We’re on the side of looking good at any age. We believe there is such a thing as healthy vanity. Wanting to look and feel beautiful is a woman’s right. Some women have defensively embraced the idea of an old age with wrinkles and without sex. That’s certainly an option. But any expectation you may have that after fifty you will turn into an old woman sitting on a park bench talking about her ailments is the function of an acculturated image. It doesn’t have to be that way.


But the first step in taking full charge of your “second spring” is getting on good terms with your hormones–that is, understanding how they work in your body, and what you need to do to keep them balanced–and most important, learning how the plant-based diets and herbal medicines have supported human life for millions of years and are crucial to the well-being of women.




Notes


1. Egon Diczfalusy, “The Early History of Estriol,” Journal of Steroid Biochemistry 20, no. 48, 945.


2. Alvin H. Follingstad, “Estriol, the forgotten estrogen?” Journal of the American Medical Association 239, no. 1 (January 2, 1978): 29-30.


3. B. Sherwin and L. Kampen, “Estrogen Use and Verbal Memory in Healthy Post-Menopausal Women,” Obstetrics and Gynecology 83, no. 6 (June 1994): 979-83.


4. Reuters news release, November 5, 1996. Premarin described as “most widely prescribed drug in the U.S.”


5. Sheehy, The Silent Passage, 207-8.


6. Herman Aldercreutz, et al., “Dietary Phyto-estrogens and the menopause in Japan” (letter) Lancet 339 (1992): 1233.

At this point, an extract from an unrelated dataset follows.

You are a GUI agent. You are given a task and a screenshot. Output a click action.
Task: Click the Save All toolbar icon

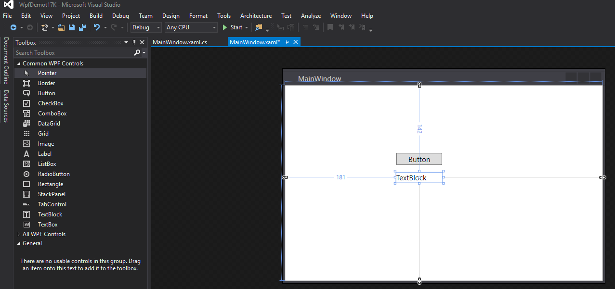coord(82,27)
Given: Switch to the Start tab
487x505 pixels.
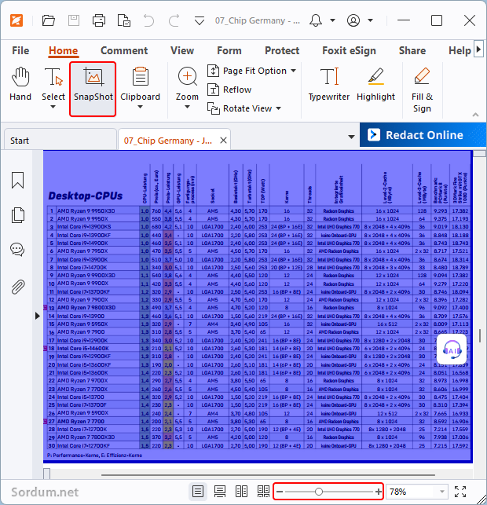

7. Margaret Lock, “Contested meanings of the menopause,” Lancet, May 25, 1991, referring to K. M. Weiss, “Evolutionary Perspectives on Aging,” in Other Ways of Growing Old, P. T. Amoss and S. Harrell, eds. (Stanford: Stanford University Press, 1981), 25-28.


8. Jeanne Louise Calment, born February 2, 1875, living in Arles, France.


9. Honora E. Wolfe, Menopause: A Second Spring (Boulder, CO: Blue Poppy Press, 1993), 26-28.